RECORDED DATA →
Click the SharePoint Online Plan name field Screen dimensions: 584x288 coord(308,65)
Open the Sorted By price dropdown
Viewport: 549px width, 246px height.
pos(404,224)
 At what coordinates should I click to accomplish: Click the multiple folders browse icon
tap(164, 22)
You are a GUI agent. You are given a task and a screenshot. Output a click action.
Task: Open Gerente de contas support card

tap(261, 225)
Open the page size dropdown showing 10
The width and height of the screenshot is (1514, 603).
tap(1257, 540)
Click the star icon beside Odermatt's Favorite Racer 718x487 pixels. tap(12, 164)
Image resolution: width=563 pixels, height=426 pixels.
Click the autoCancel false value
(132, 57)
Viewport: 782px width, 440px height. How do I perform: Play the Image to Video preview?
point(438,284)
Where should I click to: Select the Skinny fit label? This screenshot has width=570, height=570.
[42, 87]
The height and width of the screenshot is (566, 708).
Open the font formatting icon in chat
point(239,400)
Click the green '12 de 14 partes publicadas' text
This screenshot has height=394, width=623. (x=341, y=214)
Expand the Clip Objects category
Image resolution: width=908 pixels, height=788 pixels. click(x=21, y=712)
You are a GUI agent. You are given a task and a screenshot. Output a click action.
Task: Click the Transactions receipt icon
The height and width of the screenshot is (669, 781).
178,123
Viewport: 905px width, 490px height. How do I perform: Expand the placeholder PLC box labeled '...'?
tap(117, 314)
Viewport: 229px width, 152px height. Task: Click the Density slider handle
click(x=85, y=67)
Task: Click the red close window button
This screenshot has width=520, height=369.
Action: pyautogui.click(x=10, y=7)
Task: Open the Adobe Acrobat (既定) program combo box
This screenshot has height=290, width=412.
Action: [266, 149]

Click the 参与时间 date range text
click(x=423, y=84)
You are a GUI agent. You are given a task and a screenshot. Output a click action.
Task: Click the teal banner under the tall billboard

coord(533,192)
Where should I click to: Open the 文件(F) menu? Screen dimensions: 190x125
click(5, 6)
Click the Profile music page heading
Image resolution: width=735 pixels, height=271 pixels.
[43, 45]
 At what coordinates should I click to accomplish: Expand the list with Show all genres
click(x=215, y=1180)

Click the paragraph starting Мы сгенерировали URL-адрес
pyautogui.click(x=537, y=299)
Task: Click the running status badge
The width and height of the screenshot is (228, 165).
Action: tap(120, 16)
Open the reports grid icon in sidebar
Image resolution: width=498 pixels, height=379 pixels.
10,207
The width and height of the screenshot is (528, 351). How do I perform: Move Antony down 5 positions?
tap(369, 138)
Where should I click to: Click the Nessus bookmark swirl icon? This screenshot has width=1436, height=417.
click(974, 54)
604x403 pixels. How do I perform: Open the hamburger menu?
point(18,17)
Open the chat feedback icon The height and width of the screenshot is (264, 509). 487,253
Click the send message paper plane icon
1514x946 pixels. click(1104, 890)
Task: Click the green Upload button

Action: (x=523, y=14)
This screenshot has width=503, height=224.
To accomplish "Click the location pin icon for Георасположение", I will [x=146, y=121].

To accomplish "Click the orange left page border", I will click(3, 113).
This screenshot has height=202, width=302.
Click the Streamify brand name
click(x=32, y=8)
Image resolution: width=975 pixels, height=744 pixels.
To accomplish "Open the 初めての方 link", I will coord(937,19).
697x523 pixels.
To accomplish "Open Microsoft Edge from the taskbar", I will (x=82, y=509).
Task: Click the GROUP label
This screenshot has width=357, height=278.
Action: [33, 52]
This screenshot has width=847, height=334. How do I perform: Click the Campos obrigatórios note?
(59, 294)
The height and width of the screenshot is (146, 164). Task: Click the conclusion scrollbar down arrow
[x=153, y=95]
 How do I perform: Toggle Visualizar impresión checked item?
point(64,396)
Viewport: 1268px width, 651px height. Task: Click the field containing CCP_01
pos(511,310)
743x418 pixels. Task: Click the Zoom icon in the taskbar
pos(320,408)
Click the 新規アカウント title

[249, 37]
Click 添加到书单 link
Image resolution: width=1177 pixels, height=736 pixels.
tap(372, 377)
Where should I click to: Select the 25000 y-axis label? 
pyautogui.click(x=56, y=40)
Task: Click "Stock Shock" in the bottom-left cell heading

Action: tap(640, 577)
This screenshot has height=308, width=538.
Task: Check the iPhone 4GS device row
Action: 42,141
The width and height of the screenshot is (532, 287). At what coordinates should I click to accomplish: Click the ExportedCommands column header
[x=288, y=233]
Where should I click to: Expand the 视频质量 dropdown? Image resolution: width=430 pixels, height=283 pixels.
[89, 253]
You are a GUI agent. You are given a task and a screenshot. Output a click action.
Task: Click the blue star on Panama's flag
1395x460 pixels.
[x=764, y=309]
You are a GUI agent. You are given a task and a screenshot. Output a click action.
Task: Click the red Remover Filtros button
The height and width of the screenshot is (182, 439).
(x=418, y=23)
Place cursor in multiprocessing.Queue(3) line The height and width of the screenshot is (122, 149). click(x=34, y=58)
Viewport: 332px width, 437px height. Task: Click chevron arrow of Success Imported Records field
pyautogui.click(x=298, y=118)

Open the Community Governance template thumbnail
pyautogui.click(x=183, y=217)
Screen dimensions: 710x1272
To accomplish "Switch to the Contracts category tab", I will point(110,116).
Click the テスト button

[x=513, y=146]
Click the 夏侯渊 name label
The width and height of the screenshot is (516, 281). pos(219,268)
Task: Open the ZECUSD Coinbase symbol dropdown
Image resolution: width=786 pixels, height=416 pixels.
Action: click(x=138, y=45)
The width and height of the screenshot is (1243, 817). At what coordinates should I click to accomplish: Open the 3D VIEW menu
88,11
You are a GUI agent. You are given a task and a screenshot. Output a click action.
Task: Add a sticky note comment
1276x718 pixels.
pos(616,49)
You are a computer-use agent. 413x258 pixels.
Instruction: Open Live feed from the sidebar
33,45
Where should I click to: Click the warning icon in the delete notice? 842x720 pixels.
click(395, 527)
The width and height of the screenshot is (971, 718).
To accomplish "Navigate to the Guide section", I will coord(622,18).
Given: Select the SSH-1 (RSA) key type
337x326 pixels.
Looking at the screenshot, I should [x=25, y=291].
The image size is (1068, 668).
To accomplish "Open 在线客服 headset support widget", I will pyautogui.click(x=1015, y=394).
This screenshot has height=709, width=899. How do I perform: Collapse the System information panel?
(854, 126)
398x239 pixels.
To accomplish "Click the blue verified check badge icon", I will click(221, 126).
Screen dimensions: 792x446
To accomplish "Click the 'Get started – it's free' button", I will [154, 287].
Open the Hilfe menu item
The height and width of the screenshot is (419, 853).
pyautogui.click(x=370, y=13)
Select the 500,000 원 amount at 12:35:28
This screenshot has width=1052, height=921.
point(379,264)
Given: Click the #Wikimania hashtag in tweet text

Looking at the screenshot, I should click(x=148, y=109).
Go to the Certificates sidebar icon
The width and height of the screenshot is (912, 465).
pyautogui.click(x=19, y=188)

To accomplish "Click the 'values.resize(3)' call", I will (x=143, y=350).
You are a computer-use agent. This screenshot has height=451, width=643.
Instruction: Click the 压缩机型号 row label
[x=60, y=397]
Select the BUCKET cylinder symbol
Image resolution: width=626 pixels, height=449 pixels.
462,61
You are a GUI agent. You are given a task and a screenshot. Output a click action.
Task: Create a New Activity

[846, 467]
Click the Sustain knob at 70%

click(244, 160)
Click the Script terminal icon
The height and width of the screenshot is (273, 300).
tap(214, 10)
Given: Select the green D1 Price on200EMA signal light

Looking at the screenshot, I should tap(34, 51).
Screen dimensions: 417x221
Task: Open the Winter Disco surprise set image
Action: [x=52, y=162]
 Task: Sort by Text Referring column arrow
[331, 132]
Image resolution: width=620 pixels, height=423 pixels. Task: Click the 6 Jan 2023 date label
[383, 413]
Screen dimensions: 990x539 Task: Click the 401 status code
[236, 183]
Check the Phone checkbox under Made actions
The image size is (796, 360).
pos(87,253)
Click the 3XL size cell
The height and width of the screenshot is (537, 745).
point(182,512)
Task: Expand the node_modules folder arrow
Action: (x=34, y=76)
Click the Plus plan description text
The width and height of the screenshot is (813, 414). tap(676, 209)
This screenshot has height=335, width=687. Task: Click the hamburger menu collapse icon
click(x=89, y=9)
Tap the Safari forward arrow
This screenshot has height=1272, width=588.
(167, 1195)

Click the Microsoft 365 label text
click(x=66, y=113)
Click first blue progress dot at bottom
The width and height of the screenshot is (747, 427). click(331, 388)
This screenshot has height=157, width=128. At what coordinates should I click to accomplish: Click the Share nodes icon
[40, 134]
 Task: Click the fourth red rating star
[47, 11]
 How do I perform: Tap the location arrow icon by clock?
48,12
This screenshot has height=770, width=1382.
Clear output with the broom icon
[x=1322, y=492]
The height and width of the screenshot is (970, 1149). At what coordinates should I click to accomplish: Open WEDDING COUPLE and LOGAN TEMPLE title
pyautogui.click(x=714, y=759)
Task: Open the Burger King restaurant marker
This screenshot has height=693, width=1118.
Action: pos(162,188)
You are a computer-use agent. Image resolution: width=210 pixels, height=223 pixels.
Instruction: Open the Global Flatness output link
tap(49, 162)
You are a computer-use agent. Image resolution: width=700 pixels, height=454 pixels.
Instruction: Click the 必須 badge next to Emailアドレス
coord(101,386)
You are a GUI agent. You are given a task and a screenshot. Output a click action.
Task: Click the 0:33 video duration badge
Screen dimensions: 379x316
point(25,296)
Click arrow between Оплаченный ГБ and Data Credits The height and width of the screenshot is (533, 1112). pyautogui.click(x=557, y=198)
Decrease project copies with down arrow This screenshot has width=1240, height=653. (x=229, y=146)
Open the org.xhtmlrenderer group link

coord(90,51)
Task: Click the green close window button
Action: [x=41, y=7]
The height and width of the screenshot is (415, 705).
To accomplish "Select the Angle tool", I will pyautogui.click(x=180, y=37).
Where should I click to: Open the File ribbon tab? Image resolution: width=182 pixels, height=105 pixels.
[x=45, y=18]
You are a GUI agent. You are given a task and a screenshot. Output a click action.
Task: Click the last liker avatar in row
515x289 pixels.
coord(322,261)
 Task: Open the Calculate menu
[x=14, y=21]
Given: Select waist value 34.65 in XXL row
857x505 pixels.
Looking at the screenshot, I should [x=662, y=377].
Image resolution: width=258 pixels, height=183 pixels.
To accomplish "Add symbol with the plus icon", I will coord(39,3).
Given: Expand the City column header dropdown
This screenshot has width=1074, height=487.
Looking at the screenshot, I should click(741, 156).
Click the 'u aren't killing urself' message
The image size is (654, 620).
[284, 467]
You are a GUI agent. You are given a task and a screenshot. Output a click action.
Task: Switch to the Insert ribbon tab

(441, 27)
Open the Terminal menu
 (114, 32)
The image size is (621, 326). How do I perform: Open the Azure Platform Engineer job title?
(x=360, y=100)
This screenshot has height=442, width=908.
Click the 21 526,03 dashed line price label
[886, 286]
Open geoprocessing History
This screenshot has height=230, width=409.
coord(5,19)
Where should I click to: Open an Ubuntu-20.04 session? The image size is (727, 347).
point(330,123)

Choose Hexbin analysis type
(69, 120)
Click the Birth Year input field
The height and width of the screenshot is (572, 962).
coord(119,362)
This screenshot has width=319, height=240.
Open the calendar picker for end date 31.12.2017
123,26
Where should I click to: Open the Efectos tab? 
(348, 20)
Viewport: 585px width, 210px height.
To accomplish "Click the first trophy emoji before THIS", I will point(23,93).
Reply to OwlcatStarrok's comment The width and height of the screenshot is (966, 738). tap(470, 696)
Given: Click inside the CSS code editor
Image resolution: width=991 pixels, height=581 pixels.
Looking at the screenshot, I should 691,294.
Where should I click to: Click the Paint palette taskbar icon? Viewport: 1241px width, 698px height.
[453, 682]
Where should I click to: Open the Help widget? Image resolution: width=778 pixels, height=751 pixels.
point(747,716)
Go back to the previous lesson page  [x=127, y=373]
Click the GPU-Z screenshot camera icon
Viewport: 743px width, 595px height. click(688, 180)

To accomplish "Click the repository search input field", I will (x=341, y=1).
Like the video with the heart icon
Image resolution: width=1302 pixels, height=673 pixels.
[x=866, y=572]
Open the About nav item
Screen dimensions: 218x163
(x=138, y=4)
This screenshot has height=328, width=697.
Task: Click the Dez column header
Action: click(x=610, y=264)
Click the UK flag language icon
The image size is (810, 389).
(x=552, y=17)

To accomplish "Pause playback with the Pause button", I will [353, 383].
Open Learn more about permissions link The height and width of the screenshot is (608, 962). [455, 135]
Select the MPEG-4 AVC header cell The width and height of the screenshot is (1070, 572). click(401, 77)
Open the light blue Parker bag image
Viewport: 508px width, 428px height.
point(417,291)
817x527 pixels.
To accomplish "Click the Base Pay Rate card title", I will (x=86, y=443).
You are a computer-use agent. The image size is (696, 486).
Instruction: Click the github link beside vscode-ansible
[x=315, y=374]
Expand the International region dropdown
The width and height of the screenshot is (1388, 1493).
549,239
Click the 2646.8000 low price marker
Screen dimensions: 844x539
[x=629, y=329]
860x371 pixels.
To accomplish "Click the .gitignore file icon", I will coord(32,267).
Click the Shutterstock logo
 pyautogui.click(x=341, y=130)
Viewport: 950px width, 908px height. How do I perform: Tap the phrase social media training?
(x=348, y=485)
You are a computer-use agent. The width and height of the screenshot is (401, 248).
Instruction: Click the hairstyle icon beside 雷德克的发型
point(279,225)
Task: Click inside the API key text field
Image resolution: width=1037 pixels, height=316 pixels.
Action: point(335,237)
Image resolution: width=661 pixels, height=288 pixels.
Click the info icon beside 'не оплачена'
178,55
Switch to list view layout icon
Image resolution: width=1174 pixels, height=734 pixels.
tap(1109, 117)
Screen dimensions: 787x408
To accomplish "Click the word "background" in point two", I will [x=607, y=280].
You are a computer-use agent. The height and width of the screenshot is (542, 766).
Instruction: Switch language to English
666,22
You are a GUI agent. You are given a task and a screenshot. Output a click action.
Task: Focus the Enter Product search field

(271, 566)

WHAT IS EXPECTED → Transcribe each line of the data above, unaltered, from the one where "Task: Click the red close window button" appears to the one where "Open the reports grid icon in sidebar" appears, inclusive of both.

EXERCISE OUTPUT →
Task: Click the red close window button
This screenshot has width=520, height=369.
Action: pyautogui.click(x=10, y=7)
Task: Open the Adobe Acrobat (既定) program combo box
This screenshot has height=290, width=412.
Action: [266, 149]

Click the 参与时间 date range text
click(x=423, y=84)
You are a GUI agent. You are given a task and a screenshot. Output a click action.
Task: Click the teal banner under the tall billboard

coord(533,192)
Where should I click to: Open the 文件(F) menu? Screen dimensions: 190x125
click(5, 6)
Click the Profile music page heading
Image resolution: width=735 pixels, height=271 pixels.
[43, 45]
 At what coordinates should I click to accomplish: Expand the list with Show all genres
click(x=215, y=1180)

Click the paragraph starting Мы сгенерировали URL-адрес
pyautogui.click(x=537, y=299)
Task: Click the running status badge
The width and height of the screenshot is (228, 165).
Action: tap(120, 16)
Open the reports grid icon in sidebar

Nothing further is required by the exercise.